Gallup Lucas, Trabia Mohamed, O'Toole Brendan, Fahmy Youssef
Department of Mechanical Engineering, University of Nevada, Las Vegas, NV 89154, USA.
Polymers (Basel). 2024 Dec 26;17(1):26. doi: 10.3390/polym17010026.
Thermoplastic polyurethanes (TPUs) are suited for fused deposition modeling (FDM) of parts that require high levels of flexibility and strength. Predicting the deformation of TPU parts produced using FDM may be difficult, especially under large deformations, as their constitutive models depend on the printing process parameters. The lack of understanding led to the absence of constitutive models for TPU parts produced using FDM. This work aims to identify accurate hyperelastic constitutive models. Six groups of uniaxial tensile specimens were produced using FDM. These groups were made with variations in two process parameters, which were infill geometry and extrusion nozzle temperature. Infill geometries either corresponded to a zero-deposition angle (wall-only) or an infill deposition of ±45° raster angle (infill-only). It was determined that a third-order Mooney-Rivlin constitutive model can accurately describe these six groups. A finite element analysis (FEA) of the experiments using the proposed constitutive models resulted in limited errors for all groups. The proposed approach was verified through a combination of experiments and FEA of FDM TPU components undergoing large deformation.

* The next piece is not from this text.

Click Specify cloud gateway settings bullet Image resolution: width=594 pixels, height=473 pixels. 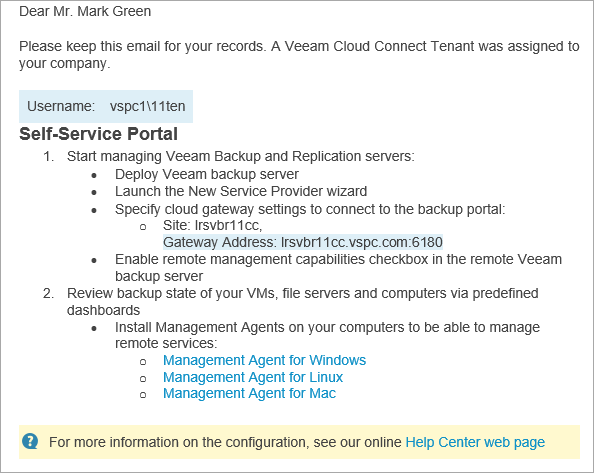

热塑性聚氨酯(TPU)适用于对柔韧性和强度要求较高的部件的熔融沉积成型(FDM)。预测使用FDM生产的TPU部件的变形可能很困难,尤其是在大变形情况下,因为它们的本构模型取决于打印工艺参数。由于缺乏了解,导致没有适用于使用FDM生产的TPU部件的本构模型。这项工作旨在确定准确的超弹性本构模型。使用FDM制作了六组单轴拉伸试样。这些组在两个工艺参数上有所变化,即填充几何形状和挤出喷嘴温度。填充几何形状要么对应于零沉积角度(仅壁),要么对应于±45°光栅角度的填充沉积(仅填充)。结果确定三阶Mooney-Rivlin本构模型可以准确描述这六组。使用所提出的本构模型对实验进行有限元分析(FEA),所有组的误差都有限。通过对经历大变形的FDM TPU部件进行实验和FEA相结合的方式,验证了所提出的方法。